InterSpeech 2021

Effects of voice type and task on L2 learners’ awareness of pronunciation errors
(3 minutes introduction)

Alif Silpachai (Iowa State University, USA), Ivana Rehman (Iowa State University, USA), Taylor Anne Barriuso (Iowa State University, USA), John Levis (Iowa State University, USA), Evgeny Chukharev-Hudilainen (Iowa State University, USA), Guanlong Zhao (Texas A&M University, USA), Ricardo Gutierrez-Osuna (Texas A&M University, USA)

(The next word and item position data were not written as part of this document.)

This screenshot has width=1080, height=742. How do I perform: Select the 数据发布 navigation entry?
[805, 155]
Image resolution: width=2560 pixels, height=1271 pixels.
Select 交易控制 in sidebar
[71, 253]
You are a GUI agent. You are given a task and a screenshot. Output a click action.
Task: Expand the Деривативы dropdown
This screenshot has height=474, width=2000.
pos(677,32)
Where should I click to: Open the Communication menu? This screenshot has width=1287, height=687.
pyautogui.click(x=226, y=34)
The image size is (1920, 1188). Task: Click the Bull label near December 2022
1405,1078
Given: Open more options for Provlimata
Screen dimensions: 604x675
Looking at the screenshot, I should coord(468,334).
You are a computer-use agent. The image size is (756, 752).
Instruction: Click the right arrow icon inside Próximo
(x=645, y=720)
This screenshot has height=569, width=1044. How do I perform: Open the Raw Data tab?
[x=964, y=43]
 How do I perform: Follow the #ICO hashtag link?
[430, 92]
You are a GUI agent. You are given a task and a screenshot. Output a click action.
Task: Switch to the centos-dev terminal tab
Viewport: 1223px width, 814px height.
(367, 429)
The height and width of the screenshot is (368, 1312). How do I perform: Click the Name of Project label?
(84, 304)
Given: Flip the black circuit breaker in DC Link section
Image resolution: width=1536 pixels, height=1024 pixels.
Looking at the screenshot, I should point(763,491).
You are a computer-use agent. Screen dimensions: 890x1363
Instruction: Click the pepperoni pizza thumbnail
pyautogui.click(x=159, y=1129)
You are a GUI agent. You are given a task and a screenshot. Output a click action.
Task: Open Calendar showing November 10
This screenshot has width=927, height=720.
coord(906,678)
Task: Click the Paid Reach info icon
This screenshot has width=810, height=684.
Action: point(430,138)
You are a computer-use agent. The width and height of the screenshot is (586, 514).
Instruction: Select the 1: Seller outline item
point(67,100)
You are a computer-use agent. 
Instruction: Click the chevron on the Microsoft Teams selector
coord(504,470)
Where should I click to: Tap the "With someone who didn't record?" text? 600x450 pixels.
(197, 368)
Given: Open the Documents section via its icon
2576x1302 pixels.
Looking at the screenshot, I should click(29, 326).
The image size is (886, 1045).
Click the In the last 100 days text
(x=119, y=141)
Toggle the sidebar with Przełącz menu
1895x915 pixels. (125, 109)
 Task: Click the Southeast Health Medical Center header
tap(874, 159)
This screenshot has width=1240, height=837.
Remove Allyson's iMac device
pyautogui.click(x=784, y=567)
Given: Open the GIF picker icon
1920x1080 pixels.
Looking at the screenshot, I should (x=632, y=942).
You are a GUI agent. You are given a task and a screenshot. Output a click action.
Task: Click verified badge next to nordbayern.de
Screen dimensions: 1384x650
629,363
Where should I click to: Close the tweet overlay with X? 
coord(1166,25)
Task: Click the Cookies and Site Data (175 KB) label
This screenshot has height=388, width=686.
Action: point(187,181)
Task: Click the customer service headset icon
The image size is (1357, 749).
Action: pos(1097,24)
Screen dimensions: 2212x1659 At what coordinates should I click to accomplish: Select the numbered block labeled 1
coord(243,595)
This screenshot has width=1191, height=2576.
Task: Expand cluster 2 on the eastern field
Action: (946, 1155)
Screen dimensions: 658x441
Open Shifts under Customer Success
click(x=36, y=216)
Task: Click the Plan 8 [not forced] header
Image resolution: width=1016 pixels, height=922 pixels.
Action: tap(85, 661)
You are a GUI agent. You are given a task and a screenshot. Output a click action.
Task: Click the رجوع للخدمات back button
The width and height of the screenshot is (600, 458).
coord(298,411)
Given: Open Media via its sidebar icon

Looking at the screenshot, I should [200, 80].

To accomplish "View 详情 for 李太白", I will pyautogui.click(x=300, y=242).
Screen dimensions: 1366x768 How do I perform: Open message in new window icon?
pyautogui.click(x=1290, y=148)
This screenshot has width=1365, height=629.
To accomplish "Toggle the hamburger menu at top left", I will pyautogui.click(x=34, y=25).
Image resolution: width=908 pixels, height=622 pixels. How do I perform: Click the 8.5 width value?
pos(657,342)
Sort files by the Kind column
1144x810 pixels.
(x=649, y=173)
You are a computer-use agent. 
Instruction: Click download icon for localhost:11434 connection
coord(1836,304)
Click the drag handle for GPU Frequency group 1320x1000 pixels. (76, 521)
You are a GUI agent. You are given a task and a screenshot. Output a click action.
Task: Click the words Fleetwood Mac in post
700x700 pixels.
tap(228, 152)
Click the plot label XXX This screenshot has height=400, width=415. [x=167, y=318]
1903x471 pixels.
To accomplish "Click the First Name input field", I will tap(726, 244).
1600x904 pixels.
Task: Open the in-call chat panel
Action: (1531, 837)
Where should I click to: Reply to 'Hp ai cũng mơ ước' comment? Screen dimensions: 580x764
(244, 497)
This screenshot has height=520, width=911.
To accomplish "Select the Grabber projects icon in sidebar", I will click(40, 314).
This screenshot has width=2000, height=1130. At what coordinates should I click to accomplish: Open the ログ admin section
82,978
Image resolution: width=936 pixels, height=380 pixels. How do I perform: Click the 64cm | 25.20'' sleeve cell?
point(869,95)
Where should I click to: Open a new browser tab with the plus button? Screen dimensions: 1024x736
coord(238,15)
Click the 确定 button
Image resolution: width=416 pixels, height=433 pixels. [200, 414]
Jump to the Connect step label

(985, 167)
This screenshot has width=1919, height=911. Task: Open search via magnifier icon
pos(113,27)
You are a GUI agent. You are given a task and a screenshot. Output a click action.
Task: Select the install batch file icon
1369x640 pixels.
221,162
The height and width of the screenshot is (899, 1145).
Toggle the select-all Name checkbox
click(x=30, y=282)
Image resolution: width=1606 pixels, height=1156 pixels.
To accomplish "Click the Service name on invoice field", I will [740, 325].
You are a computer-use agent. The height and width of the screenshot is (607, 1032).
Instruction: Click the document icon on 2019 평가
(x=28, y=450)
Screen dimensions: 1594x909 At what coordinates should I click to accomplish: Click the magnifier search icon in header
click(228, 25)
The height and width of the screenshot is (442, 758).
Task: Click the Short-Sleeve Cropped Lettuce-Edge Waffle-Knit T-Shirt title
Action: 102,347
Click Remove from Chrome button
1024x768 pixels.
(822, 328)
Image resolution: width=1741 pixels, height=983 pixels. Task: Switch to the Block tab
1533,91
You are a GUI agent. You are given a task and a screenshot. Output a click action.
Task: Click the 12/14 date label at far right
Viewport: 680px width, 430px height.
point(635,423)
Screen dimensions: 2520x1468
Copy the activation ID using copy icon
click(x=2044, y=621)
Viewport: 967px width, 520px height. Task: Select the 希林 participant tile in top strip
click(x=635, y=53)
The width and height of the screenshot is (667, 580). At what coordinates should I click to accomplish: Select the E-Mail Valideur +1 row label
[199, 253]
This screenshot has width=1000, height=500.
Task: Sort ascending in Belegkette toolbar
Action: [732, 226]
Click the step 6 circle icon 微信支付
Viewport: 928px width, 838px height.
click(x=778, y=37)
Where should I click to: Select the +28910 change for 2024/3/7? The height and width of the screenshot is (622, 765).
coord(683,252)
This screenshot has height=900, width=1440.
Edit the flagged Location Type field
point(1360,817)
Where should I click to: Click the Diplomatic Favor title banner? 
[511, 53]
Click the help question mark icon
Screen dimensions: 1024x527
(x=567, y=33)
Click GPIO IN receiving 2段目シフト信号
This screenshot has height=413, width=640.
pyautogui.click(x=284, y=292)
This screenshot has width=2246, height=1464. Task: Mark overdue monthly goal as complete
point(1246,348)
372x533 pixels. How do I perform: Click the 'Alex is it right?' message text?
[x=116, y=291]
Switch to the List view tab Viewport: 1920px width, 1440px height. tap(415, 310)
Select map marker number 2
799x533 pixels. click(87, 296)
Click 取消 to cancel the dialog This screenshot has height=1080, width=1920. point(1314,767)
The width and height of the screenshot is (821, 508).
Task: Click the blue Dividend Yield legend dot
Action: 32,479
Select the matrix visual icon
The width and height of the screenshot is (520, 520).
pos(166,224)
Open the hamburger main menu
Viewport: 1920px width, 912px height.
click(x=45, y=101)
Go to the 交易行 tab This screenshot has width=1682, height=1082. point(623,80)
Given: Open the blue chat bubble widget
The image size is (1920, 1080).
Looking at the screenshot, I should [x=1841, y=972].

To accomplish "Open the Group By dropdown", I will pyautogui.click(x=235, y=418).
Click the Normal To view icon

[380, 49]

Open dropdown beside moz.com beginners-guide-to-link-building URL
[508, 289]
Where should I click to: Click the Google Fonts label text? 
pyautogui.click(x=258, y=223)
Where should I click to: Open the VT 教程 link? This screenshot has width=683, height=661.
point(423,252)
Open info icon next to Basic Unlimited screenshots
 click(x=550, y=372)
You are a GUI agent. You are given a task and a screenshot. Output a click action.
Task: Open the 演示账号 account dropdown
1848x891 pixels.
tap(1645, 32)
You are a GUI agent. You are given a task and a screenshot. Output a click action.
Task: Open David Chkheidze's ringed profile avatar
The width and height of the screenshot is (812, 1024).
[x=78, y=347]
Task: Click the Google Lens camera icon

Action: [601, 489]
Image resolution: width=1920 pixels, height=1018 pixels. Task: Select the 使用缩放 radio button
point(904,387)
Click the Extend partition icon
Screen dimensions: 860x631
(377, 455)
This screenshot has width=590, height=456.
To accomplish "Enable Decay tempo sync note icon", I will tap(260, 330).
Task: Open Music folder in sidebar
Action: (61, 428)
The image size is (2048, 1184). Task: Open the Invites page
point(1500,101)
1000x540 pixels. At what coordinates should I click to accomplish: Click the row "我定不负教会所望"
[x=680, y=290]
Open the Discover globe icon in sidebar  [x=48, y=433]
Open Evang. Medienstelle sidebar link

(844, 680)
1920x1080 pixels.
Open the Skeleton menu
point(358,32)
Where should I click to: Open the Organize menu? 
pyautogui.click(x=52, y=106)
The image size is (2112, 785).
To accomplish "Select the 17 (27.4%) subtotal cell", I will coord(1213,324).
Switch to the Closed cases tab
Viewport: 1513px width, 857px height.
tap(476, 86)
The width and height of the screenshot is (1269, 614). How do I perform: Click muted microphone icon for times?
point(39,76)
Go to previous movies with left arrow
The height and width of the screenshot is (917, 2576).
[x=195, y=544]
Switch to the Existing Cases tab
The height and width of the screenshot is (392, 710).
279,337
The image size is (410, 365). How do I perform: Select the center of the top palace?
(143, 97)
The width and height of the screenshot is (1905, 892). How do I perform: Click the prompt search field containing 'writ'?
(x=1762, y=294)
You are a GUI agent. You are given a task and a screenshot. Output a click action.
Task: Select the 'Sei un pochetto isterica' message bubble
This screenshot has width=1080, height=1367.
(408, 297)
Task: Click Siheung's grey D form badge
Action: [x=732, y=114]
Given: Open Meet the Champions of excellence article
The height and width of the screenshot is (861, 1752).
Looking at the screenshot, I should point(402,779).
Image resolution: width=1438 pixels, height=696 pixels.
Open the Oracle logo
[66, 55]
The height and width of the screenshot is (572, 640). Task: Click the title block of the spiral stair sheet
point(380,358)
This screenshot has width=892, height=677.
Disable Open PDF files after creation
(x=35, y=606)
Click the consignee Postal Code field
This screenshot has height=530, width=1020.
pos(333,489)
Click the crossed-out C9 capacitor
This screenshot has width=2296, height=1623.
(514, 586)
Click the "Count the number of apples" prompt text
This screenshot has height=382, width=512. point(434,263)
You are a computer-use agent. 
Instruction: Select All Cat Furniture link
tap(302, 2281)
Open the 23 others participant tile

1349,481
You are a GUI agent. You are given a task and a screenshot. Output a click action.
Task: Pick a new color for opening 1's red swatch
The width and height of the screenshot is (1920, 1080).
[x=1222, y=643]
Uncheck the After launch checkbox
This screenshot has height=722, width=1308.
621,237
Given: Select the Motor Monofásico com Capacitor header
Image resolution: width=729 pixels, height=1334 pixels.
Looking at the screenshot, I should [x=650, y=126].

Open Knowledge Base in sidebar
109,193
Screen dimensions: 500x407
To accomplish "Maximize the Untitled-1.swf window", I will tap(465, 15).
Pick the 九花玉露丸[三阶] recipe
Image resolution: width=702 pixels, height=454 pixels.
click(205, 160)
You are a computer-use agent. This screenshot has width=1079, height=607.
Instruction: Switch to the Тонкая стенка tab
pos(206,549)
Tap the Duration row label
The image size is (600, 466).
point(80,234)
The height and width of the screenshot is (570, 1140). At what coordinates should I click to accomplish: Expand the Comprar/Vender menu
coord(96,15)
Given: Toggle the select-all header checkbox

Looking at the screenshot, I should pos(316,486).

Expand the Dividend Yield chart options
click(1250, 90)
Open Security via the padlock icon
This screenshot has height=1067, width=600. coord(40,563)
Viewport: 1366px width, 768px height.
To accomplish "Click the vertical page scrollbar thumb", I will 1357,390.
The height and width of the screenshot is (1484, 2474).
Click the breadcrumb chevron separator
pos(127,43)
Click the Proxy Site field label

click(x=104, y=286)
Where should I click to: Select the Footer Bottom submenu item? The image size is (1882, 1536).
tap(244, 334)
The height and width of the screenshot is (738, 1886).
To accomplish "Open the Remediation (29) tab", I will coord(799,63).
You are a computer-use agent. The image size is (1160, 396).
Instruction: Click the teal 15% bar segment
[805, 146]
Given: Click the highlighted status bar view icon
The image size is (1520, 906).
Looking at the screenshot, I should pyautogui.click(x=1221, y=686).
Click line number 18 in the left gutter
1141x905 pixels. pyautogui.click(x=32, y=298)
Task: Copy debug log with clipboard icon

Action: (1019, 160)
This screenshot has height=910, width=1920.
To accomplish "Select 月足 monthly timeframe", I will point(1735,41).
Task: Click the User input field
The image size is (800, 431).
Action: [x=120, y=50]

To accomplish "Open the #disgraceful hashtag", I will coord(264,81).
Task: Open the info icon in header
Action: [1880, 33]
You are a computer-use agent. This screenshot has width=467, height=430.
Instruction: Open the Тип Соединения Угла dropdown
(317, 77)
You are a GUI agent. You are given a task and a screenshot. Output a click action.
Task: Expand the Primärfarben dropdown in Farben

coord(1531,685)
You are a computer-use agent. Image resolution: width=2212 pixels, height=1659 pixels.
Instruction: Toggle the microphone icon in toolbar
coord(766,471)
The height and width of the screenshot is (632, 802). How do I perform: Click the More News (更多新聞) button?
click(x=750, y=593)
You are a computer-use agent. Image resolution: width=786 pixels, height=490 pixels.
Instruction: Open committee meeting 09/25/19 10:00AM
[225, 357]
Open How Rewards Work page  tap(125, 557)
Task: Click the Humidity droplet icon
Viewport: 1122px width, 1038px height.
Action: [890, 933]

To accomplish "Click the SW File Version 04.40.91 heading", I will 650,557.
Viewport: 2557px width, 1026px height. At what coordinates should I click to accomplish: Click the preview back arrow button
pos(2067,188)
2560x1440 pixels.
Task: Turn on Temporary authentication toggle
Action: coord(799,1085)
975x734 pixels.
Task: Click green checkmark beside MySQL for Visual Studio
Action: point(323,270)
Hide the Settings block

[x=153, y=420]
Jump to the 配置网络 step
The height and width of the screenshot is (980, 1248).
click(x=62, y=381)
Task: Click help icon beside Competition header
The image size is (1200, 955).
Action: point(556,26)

Research suggests learners may improve their second language (L2) pronunciation by imitating voices with similar acoustic profiles. However, previously reported improvements have been in suprasegmentals (prosodic features such as intonation). It remains unclear if voice similarity applies to L2 segmentals (consonants and vowels). To address this issue, this study investigates how voice similarity facilitates awareness of pronunciation errors, a necessary step in pronunciation improvement. In two experiments, advanced L2 learners identified their pronunciation errors by comparing their production to the production of a resynthesized model voice using learners’ voices as the base (Golden Speaker voice), or to an unfamiliar resynthesized voice with the same gender as the learner (Silver Speaker voice). In Experiment 1, L2 learners identified all syllables with vowel and consonant errors when comparing their production to the model voice. Their choices were compared to identifications by expert judges. In Experiment 2, learners were told how many errors the expert judges had identified before identifying the same number of errors. Results did not support facilitative effects of Golden Speaker voices in either experiment, but Experiment 2 resulted in higher identification percentages. Discussion of the challenges in self-identification of errors in relation to voice similarity are offered.